● **TASK TO COMPLETE**
What follows is a listing; repeat exactly, and only, its lines from the one holding "Task: Click the red star in the footnote" through the last, leaving any pictures out.

● **MATERIAL SUPPLIED**

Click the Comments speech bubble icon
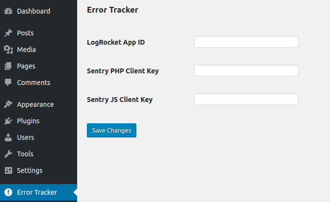This screenshot has width=330, height=202. coord(8,83)
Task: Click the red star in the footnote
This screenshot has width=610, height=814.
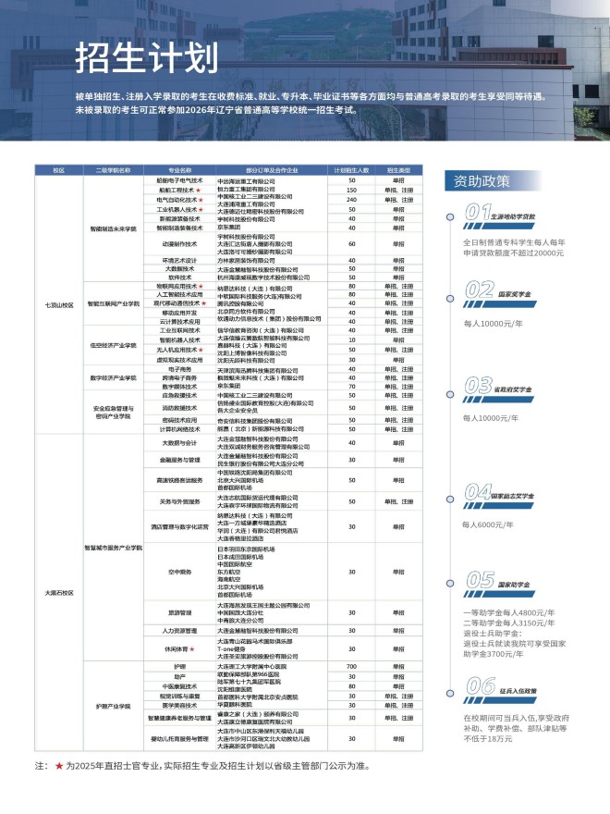Action: [x=60, y=766]
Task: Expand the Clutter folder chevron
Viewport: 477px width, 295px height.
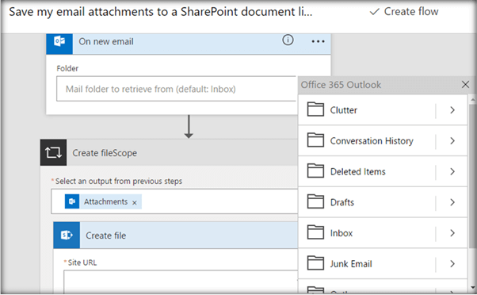Action: 452,110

● **RESPONSE BELOW**
Task: Click the red star in the footnote
This screenshot has width=610, height=814.
Action: [x=60, y=766]
Task: Expand the Clutter folder chevron
Viewport: 477px width, 295px height.
Action: 452,110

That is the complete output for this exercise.